When the Screaming Won't Stop (Friday Devotional)


“For as in one body we have many members, and not all the members have the same function, so we, who are many, are one body in Christ, and individually we are members one of another. We have gifts that differ according to the grace given to us: prophecy, in proportion to faith; ministry, in ministering; the teacher, in teaching; the exhorter, in exhortation; the giver, in generosity; the leader, in diligence; the compassionate, in cheerfulness.”

- Romans 12:4-8

I couldn’t make the screaming stop.

That had been the frustrating, recurring theme of my Wednesday. Every time I had attempted to lay my son down for a nap, he would squirm and kick and finally, when I wouldn’t take the hint, scream. No amount of soothing or coaxing had helped; none of the usual tricks that I’d spent the first fourteen months of his life learning had worked.  Whether he was teething or fighting off a stomach bug or just feeling temperamental that day, the end result was a very tired, very unhappy toddler. So as I lay in bed, exhausted and defeated from a full day of this, I wasn’t the least bit surprised to hear screams once again coming from his room, where my wife was taking her turn trying to put him down for the night. I pulled the covers over my head and tried to block out the noise.

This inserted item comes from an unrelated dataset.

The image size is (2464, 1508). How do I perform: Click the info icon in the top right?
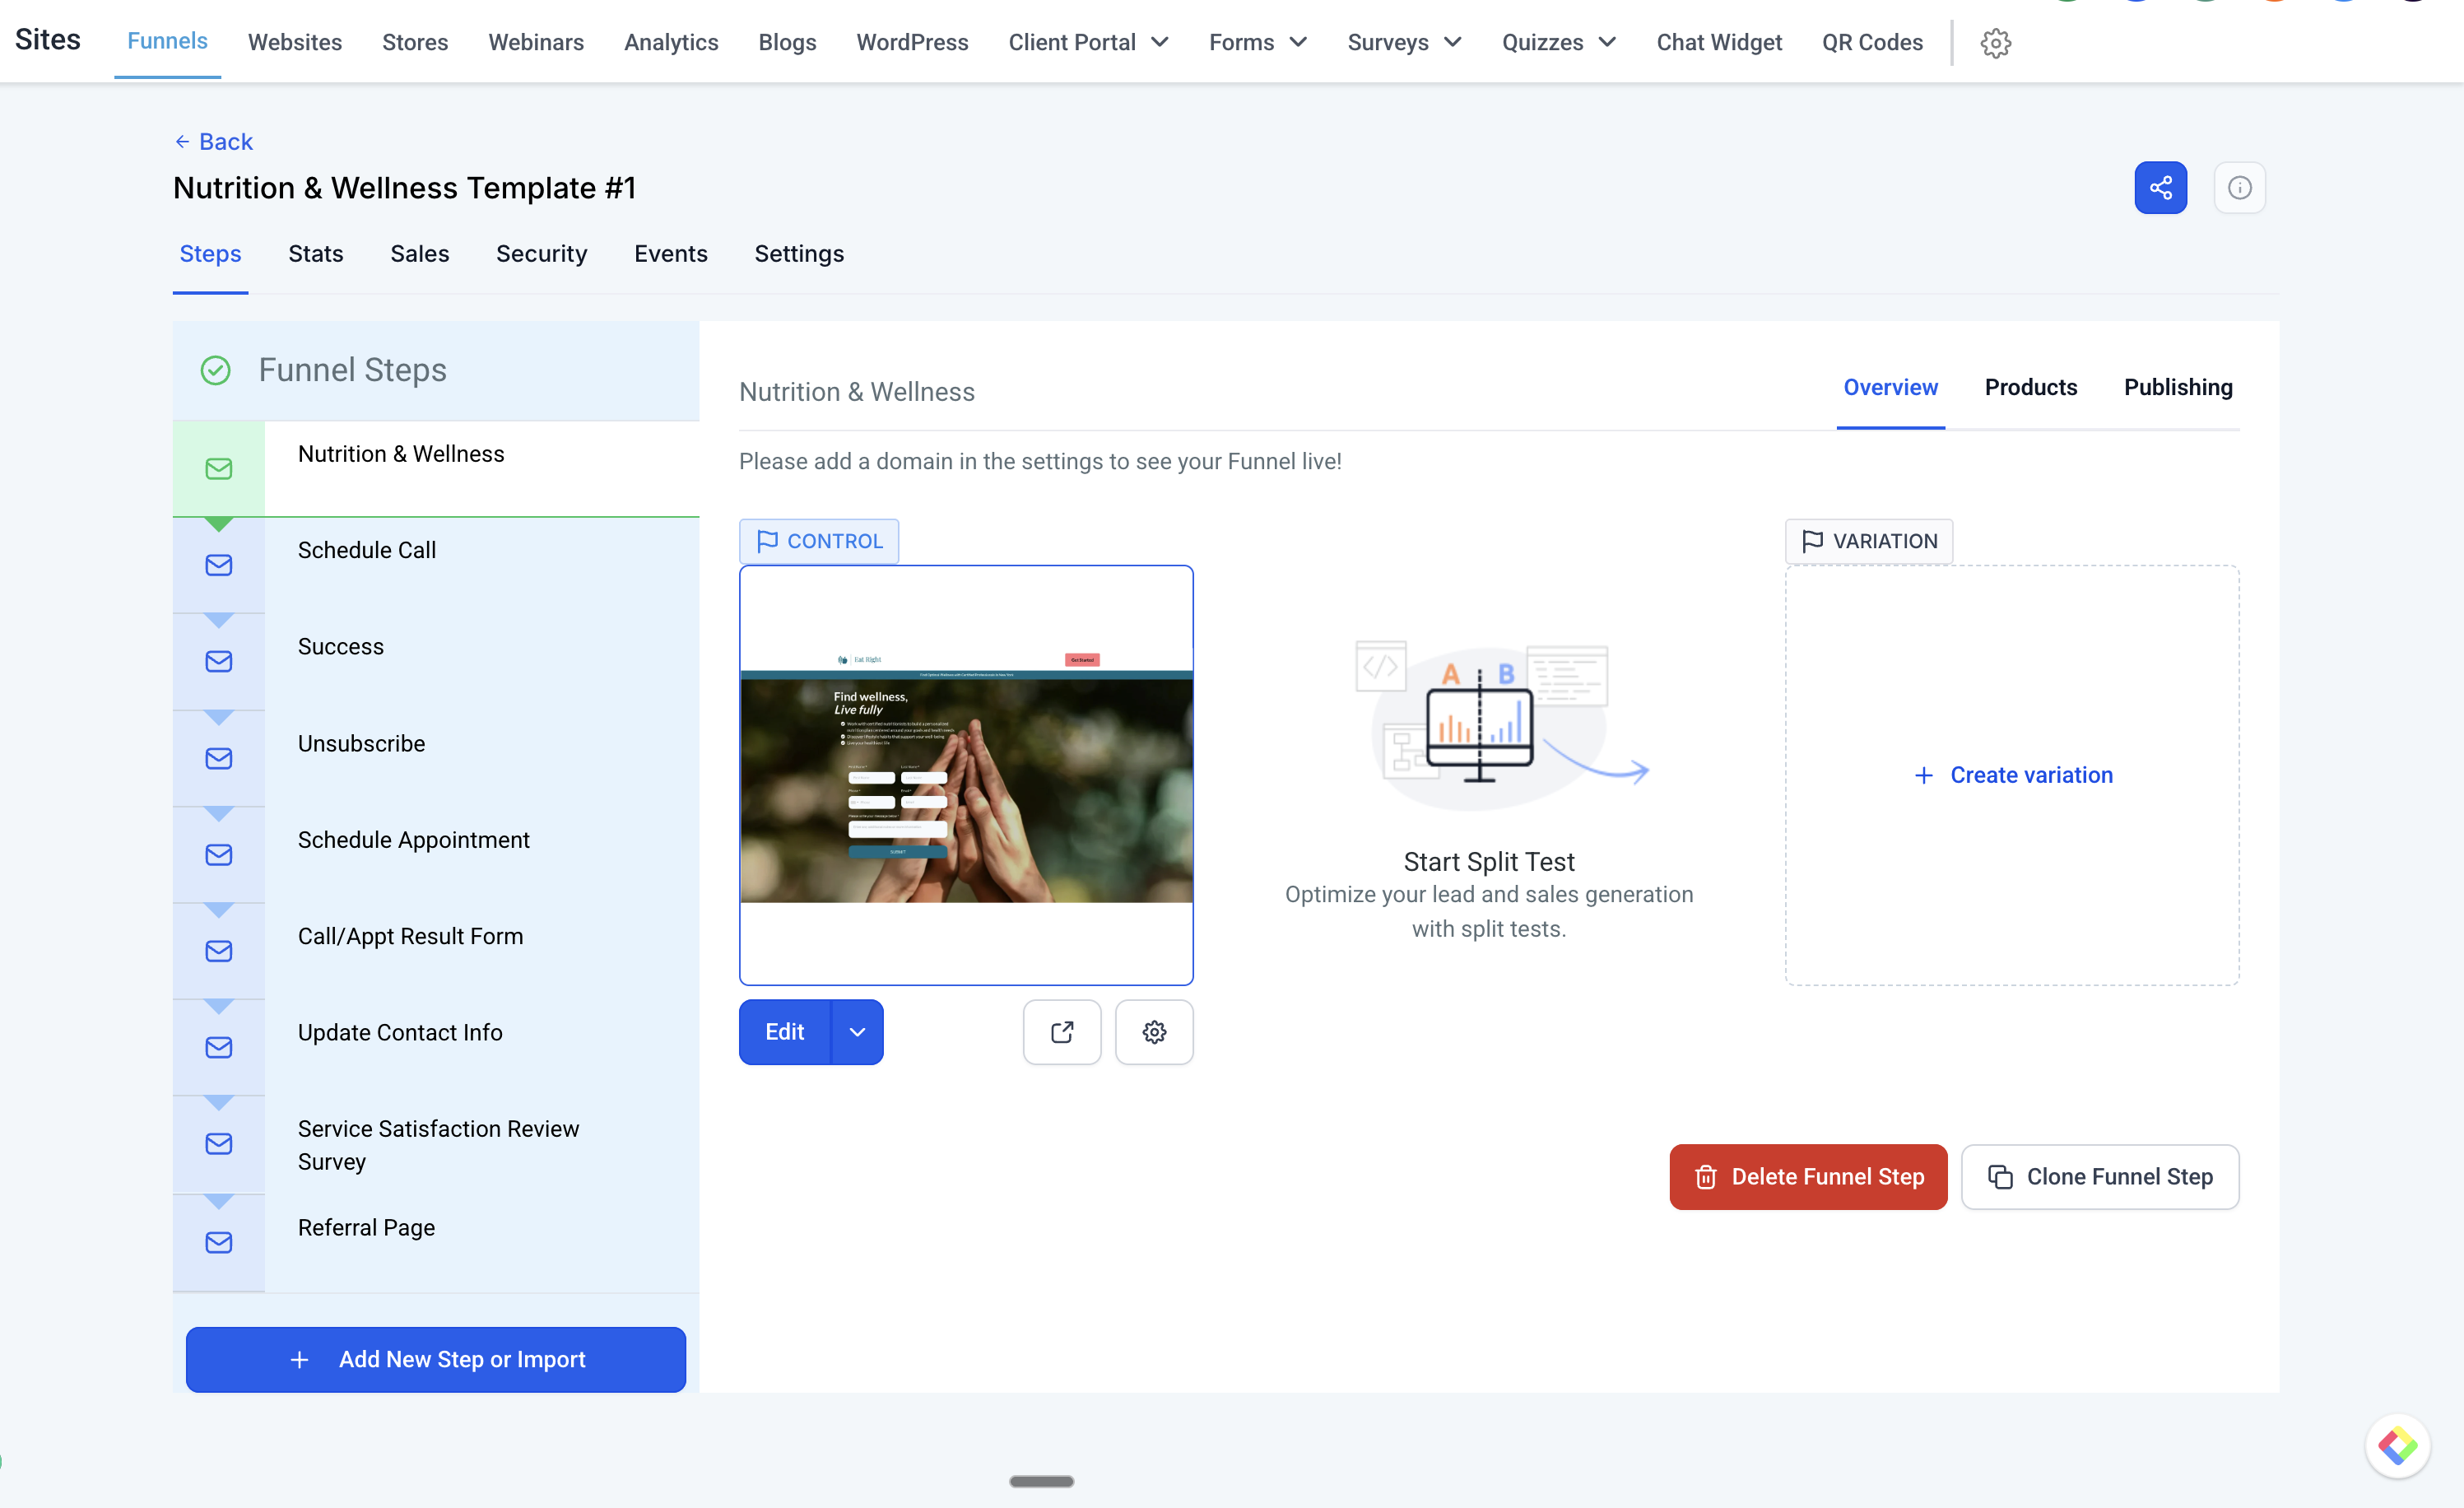click(x=2240, y=187)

Sometimes it feels like that’s the only way to respond to a world that you can’t get to stop screaming—screaming in terror, screaming in anger, screaming in pain. Sometimes ignoring the school shootings and the sexual assault and the drug abuse and the poverty and the wars and the corruption and the countless other evils and injustices feels like the only way to stay sane. Sometimes you just want to pull the covers over your head and hope it muffles the screaming.

But, of course, it never does. Even if you try to see no evil and hear no evil, evil persists. No matter how firmly you clasp your hands over your eyes and ears, the darkness breaks through and demands a response. Retreating from the world, in all its sin and dysfunction, is not a viable option. God does not call His children to abandon the world He gave them dominion over.

Instead, He calls you to do your part, however small it may seem. He calls you to help. He calls you to care. For some, being light in the darkness means offering encouragement to someone you know is struggling. For others, it means prophetically speaking out and taking action against injustice. For many, it means quietly, humbly serving those who may never give you so much as a 'thank you' in return. Whatever your role in a given moment, the important thing is that you do not let your fear of the world overcome your love for the Savior. After all, as hard as it can be to remember sometimes, he has overcome the world.

When my precious baby was crying out for relief, I knew I couldn’t make the screaming stop—but after a moment, I also knew hiding underneath the covers wasn’t doing anyone any good. I got out of bed and started picking my son’s toys off the floor of the living room. It wasn’t a big gesture, and it didn’t stop the screaming. But it was something.

And in a world that won't stop screaming, something is better than nothing.